The UK cases were also decided in the context of Article 8 of the European Convention of Human Rights which enshrines that "everyone has the right to respect for his [sic] private and family life". Article 8 was successfully relied upon by Princess Caroline of Monaco in the European Court of Human Rights (Von Hannover v Germany) in action taken against a number of German newspapers. The newspapers had published photographs of the Princess engaged in a number of private activities, albeit that many of those activities took place in a public context (e.g. shopping, playing sport). Significantly Australia does not have any equivalent charter of human rights.

The Future and its Implications for both Individuals and Media Organisations

It will be interesting to see how higher Australian courts analyse and apply the kind of arguments raised in the Jane Doe case, and in particular how freedom of speech considerations will be taken into account. The circumstances of Jane Doe did not warrant any detailed consideration of freedom of speech, as the publication in question was specifically prohibited. On the other hand the law in this area may very well be fast-tracked if recent recommendations of the Australian Law Reform Commission for a statutory tort of invasion of privacy are implemented (See ALRC Discussion Paper 72 – Review of Australian Privacy Law). Amongst other elements which would give rise to the proposed tort, the ALRC has suggested it would arise in circumstances where "sensitive facts relating to an individual's private life have been disclosed". In determining what is considered "private" in this sense, the ALRC has suggested that an individual would have to show that in all the circumstances:

  1. they had a reasonable expectation of privacy; and
  2. the act complained of was sufficiently serious to cause "substantial offence to a person of ordinary sensibilities".

Obviously media organisations stand to be significantly effected by any such changes in the law.

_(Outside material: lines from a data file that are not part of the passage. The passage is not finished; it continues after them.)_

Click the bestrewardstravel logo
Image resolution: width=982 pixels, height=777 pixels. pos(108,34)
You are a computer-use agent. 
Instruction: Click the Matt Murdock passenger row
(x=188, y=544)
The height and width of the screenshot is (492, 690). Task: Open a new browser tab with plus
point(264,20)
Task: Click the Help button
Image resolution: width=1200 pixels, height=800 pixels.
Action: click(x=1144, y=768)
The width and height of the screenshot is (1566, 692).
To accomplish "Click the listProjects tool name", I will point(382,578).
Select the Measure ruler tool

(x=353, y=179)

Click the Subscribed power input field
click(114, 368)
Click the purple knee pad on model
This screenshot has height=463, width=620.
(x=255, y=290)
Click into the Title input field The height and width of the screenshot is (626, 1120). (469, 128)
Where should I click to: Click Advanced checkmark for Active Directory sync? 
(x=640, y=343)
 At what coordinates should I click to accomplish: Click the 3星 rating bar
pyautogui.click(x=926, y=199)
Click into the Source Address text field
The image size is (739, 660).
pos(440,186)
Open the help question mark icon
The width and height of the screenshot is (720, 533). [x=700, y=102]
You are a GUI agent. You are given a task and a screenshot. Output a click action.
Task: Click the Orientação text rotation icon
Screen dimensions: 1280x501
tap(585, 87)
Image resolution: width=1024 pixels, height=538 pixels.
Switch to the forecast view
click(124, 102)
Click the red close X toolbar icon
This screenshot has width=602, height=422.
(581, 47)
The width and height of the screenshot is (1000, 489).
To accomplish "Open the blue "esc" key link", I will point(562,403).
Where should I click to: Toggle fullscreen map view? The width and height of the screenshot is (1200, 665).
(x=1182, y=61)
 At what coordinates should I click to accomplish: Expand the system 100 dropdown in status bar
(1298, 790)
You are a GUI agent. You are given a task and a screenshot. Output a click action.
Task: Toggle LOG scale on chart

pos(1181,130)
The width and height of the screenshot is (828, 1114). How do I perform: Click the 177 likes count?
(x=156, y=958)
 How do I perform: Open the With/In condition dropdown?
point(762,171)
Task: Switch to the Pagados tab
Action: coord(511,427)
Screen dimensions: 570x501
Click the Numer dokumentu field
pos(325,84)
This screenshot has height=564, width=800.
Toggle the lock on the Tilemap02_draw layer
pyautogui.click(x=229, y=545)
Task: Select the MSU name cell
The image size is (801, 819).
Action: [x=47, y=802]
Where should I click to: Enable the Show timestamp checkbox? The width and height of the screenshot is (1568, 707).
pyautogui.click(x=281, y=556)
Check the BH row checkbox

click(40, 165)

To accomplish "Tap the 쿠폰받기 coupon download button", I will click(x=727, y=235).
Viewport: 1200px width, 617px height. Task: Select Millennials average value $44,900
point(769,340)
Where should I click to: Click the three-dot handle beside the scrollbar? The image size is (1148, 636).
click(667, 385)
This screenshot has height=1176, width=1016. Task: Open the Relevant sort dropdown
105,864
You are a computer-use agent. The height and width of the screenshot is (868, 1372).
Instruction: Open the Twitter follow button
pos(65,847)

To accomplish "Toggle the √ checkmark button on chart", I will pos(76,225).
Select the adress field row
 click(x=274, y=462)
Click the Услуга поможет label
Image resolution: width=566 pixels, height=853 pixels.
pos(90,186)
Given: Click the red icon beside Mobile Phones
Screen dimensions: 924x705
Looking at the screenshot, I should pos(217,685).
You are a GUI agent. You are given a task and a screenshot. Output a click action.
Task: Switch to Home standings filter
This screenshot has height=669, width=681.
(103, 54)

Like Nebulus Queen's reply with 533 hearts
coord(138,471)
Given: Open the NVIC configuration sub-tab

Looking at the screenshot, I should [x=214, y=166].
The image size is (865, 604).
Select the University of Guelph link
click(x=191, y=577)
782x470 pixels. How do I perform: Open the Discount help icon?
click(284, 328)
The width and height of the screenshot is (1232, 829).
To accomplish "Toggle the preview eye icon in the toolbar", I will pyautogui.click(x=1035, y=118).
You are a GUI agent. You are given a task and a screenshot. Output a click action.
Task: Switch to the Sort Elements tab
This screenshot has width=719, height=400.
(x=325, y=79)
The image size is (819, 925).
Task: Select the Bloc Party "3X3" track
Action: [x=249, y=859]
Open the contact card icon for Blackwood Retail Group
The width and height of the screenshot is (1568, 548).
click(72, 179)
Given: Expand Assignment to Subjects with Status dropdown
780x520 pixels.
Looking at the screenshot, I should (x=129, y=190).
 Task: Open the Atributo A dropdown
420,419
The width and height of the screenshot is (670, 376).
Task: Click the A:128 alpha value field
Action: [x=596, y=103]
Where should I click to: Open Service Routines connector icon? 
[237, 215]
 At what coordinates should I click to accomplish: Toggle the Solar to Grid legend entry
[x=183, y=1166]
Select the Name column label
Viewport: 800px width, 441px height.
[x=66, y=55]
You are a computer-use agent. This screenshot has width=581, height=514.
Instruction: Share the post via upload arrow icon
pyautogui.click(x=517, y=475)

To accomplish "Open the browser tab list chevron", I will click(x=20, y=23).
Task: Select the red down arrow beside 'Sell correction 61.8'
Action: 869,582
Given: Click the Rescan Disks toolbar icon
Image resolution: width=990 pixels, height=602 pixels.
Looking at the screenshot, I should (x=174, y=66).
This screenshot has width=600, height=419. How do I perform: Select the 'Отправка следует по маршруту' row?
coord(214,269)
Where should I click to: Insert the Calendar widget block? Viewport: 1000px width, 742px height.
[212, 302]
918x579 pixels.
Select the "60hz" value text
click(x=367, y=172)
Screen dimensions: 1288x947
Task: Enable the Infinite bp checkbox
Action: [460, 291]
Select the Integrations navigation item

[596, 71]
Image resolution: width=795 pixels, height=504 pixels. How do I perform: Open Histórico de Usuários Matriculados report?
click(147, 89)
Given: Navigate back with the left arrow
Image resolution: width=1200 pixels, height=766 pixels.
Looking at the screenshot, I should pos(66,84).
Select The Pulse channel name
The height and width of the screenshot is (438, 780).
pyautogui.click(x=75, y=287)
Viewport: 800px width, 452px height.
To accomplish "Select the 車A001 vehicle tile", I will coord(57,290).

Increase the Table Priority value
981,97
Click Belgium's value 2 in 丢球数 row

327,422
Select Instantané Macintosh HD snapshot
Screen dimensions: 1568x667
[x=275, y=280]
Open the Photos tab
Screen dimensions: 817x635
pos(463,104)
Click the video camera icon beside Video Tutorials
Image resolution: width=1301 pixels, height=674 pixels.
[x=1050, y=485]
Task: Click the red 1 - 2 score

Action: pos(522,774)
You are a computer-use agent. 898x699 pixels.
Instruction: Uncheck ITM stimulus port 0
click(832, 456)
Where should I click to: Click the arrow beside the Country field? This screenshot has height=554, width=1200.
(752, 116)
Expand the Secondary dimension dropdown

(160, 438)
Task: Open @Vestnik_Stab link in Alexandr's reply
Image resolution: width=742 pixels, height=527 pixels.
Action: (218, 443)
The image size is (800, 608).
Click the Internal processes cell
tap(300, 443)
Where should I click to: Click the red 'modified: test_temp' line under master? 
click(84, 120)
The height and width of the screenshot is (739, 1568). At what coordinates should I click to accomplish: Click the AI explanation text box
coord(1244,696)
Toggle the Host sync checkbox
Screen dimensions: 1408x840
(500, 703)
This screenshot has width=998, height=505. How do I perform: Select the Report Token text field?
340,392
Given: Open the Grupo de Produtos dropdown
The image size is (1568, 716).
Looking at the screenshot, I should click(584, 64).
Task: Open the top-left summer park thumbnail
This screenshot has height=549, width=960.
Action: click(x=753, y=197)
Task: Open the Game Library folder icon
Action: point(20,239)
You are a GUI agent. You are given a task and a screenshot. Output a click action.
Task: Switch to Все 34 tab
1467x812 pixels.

Accepted practice regarding intrusive or celebrity journalism in particular is likely to be put under serious scrutiny. Whether the law evolves through the courts, or is implemented by government legislation, it appears that Australian law is slowly but inevitably moving towards the European way of thinking, namely that of privacy being a basic human right. It is arguable that this shift is a reaction, at least in part, to changes in other areas of the law which have swung the private rights v. free speech balance back the other way, in favour of the media. The recently-introduced uniform defamation laws may be one example of this. Those laws removed the requirement, at least in so far as the position in New South Wales had been, that a defendant arguing a justification defence to a defamation action be required to prove that the publication in question was in the public interest, in addition to being substantially true. Under the new laws, substantial truth alone is a sufficient defence. Whatever the underlying socio-legal currents may be, the circumstances giving rise to a "reasonable expectation of privacy" is sure to be the subject of no small debate, and will in any event itself change over time as the attitudes and morality of society changes.

The content of this article is intended to provide a general guide to the subject matter. Specialist advice should be sought about your specific circumstances.